“Ah, I see—I understand,” said Mr. Kurukawa. For a moment his face was lighted as a look of pride swept across it. “The boy was inspired. He could not wait to come of age. He wanted to give his young life for his country, his Emperor. I am proud of him. Where is he now?”

“The last time we heard from him he was at Port Arthur. That was—two months ago.”

“Ah-h! Condescend to give me his letter—”

The grandmother slowly and reluctantly took it from her sleeve and handed it to the father. Mr. Kurukawa’s eager fingers shook as he unfolded the letter, a long, narrow sheet, covered with the bold and characteristic writing up and down the pages of his son Gozo. As he perused it his face grew darkly red. The sheet rustled in his hands. When he had finished he crushed it, and stood for a moment in silence, anger and sorrow combating within him.

“So,” he finally spoke, “it was not honorable loyalty to the Mikado which inspired him, but a mean emotion—hatred of one he does not even know. I expected better of my son.”

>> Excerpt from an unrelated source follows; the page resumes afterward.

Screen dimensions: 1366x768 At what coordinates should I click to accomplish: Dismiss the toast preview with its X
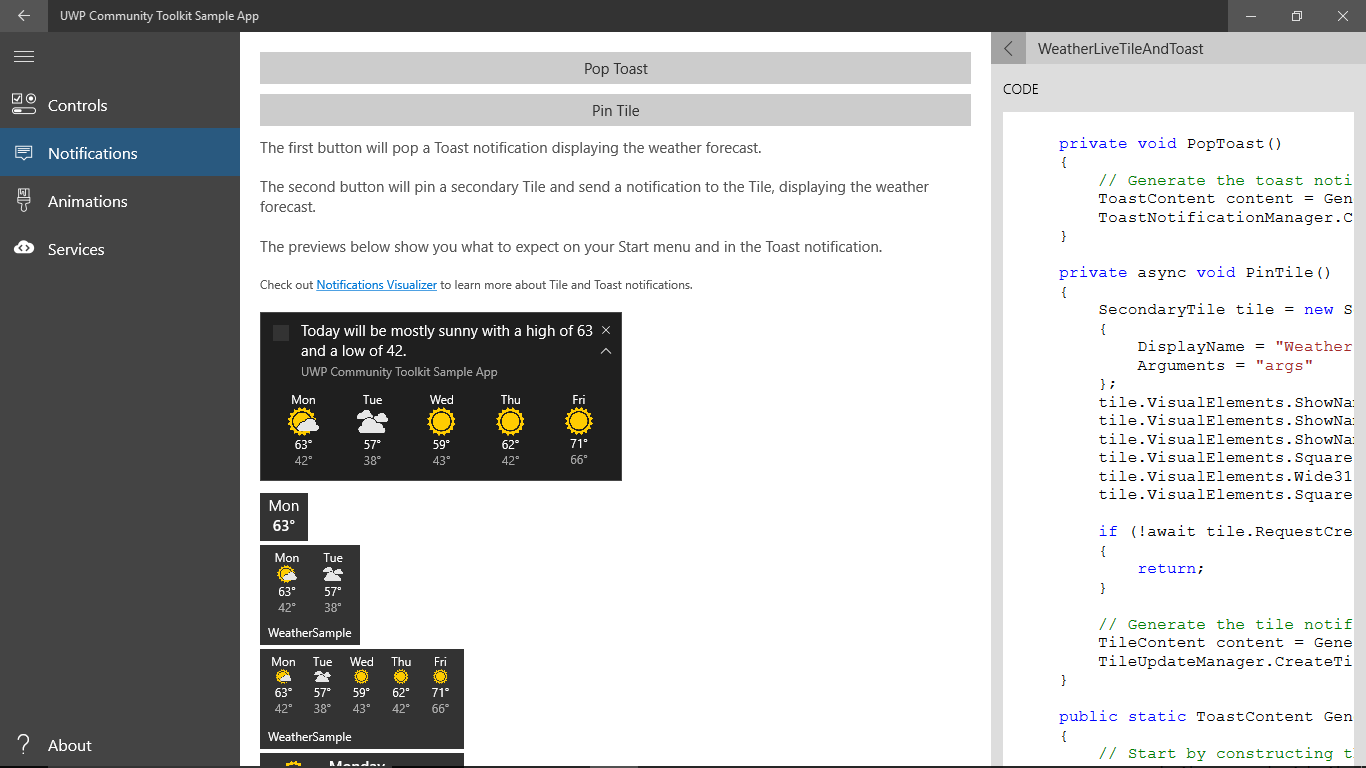605,328

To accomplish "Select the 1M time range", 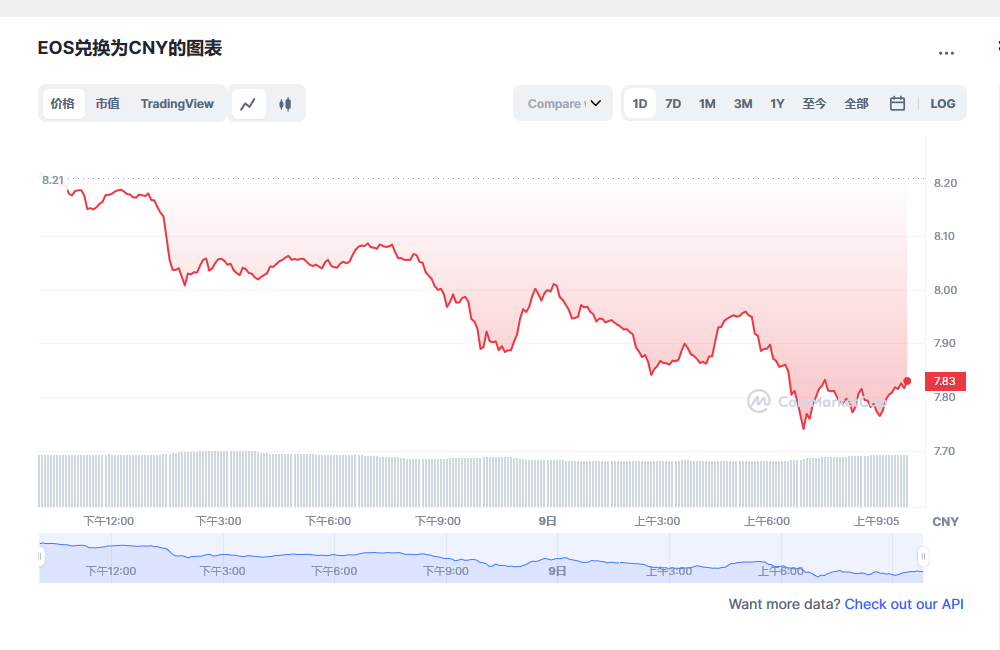I will pos(707,103).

He let the crumpled letter fall from his hand. Stooping, the grandmother picked it up, to place it tenderly in her sleeve. She spoke with a touch of reproach in her voice:

“Kurukawa Kiyskichi,” she said, “never before have I heard your lips speak bitterly of your eldest son. Be not inspired to feel anger towards him.” She glanced at Mrs. Kurukawa as though she were the one at fault. “Gozo is a good boy, has always been so. It was not hatred, as you say, which prompted him to leave his own. Call it rather a boy’s feeling of resentment, that the place of the one he had loved dearly—his mother—should so soon be filled—and by a bar—”

She did not finish the word. Her son-in-law stopped her with a stern gesture.

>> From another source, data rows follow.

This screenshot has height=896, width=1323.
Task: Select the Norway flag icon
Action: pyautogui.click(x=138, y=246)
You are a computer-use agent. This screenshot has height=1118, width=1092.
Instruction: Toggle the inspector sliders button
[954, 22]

“Say no more, honorable mother-in-law. It is enough that my son has, without so much as referring to me in the matter, left my house. In his letter he speaks slanderously of one who is good, who was ready to love him as her very son. She is my wife just as much as Gozo’s mother was. She is not an intruder in her husband’s house, and my son has no right to question her place here. Of his own free will he has left his father’s house. Very well, he shall never return to—”

“What does it all mean?” broke in his wife with agitation. “Tell me what you are saying, Kiyo. Where is Gozo?”